Michelle Buckle, Stuart Barton (Head of Department), Samantha Cole, Paula Fraser
The Marriage (Same Sex Couples) Act 2013 has now received Royal Assent and is formally part of the laws of England and Wales. The Act is undeniably a true watershed for same-sex couples and has been broadly welcomed by human rights groups. However, the Act has not pleased all supporters of same sex marriage. There will remain some fundamental differences between same sex marriage and ‘traditional’ marriage. In this article, we look at these key differences and make some predictions over where this leaves Civil Partnerships – the existing way for a same sex couple to formalise their commitment to one another.
Difference no 1 – the Church
Both the Church of England and Church of Wales are specifically banned from performing religious marriage ceremonies for same sex couples. It is clear that the coalition government could not meet the Church halfway upon their opposition to same sex marriage. As a result, their opposition has effectively been sidestepped.
Difference no 2 – geography
Same sex marriage does not apply to Scotland and Northern Ireland. However, the Act does recognise that if a same sex couple are married abroad, then their marriage should be treated as binding. This applies whether the couple married before or after the introduction of the Act.
Difference no 3 – the ‘sex issue’
If a same sex couple are married and subsequently wish to get divorced, the Act does not recognise adultery as a fact that either one of the couple can rely upon. Likewise, if either of the same sex couple want to obtain an annulment, neither of them can rely on the fact that the marriage was not consummated. As far as the government are concerned, adultery and non-consummation only apply to opposite sex couples.
Difference no 4 – pensions
Same sex couples that marry will not have the same entitlement to pension rights upon the death of their partner. Employers will only be required to pay a survivor’s pension based on contributions made since 2005. Although some employers may pay out upon contributions made since 1988 onwards, this is discretionary. This means that pension contributions made in the years before 2005/1988 are in many instances discounted and will not be received by the survivor.
Civil Partnerships – the end of the road?
Since they were introduced in 2005 there is little doubt that Civil Partnerships have proven more popular and widespread than first imagined. As many as 16,100 couples ‘tied the knot’ after they were first introduced and 6795 couples entered into Civil Partnerships in 2011.

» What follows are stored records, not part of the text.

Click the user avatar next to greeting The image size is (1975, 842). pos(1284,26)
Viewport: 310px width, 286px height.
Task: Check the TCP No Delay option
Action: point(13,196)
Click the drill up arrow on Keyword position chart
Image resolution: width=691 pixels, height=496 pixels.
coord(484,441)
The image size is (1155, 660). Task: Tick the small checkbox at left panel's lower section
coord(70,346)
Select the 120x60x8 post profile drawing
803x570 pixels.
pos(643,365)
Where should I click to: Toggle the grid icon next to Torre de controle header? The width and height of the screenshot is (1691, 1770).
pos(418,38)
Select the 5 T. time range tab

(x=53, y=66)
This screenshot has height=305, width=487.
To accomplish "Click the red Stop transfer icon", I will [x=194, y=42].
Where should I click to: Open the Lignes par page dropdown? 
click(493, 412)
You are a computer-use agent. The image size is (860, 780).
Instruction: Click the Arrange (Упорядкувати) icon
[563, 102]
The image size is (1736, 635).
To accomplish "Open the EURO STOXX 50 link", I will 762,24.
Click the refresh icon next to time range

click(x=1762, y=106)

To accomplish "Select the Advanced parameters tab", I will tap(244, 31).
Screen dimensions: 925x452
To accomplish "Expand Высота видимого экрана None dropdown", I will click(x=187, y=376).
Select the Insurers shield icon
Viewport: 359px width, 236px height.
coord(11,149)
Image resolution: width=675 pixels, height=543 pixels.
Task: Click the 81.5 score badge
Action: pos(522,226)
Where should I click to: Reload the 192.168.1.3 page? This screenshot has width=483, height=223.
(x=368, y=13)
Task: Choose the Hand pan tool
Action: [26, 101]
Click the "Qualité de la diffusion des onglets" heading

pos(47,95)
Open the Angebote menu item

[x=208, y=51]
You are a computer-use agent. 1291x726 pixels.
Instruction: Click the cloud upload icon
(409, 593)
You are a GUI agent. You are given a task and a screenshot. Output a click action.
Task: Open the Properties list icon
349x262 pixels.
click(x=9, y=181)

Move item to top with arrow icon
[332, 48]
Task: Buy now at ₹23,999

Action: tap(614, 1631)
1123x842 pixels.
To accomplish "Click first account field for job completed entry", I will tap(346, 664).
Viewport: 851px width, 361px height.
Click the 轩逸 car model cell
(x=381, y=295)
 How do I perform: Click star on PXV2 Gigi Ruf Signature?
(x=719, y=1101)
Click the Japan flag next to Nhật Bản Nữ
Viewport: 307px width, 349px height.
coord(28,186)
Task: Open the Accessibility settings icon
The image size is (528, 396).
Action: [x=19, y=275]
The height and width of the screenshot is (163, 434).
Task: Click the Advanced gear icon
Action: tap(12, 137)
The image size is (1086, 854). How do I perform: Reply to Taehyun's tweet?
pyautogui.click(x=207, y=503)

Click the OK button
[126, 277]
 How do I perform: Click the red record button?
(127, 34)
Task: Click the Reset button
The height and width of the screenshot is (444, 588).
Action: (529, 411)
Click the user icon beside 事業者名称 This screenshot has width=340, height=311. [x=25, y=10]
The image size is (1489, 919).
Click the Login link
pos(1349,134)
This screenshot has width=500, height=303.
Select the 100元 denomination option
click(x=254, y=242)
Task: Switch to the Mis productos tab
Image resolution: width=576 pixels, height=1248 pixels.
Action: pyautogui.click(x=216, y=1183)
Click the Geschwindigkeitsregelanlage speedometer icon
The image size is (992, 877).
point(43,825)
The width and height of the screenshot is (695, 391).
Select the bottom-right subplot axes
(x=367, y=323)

The key question is how existing Civil Partners choose to deal with the fact that marriage is now available to them. The Act contains a provision that existing Civil Partners can ‘convert’ their Partnership into marriage. If they do so, the couple will be treated as having married from the date that their first became Civil Partners. Exactly how this ‘conversion’ will be accomplished remains to be seen. No doubt registry offices, hotels and other venues will be bracing themselves for a flood of ‘Conversion Ceremonies.’
As the option of marriage becomes available it seems more than likely that Civil Partnerships will become far less popular. It is hard to envisage a same sex couple in England and Wales entering into one when they can become married instead.
If the coalition government are to be praised for their introduction of same sex marriage, it would only be fair to criticise them for failing to introduce legislation to protect the financial position of cohabiting couples. It seems folly to leave nearly 6 million cohabiting couples at the mercy of antiquated, arbitrary and (often) unfair principles of property law should their relationship break down. Until this imbalance is addressed, the Prime Minister’s vision of a ‘Big Society’ remains fundamentally flawed.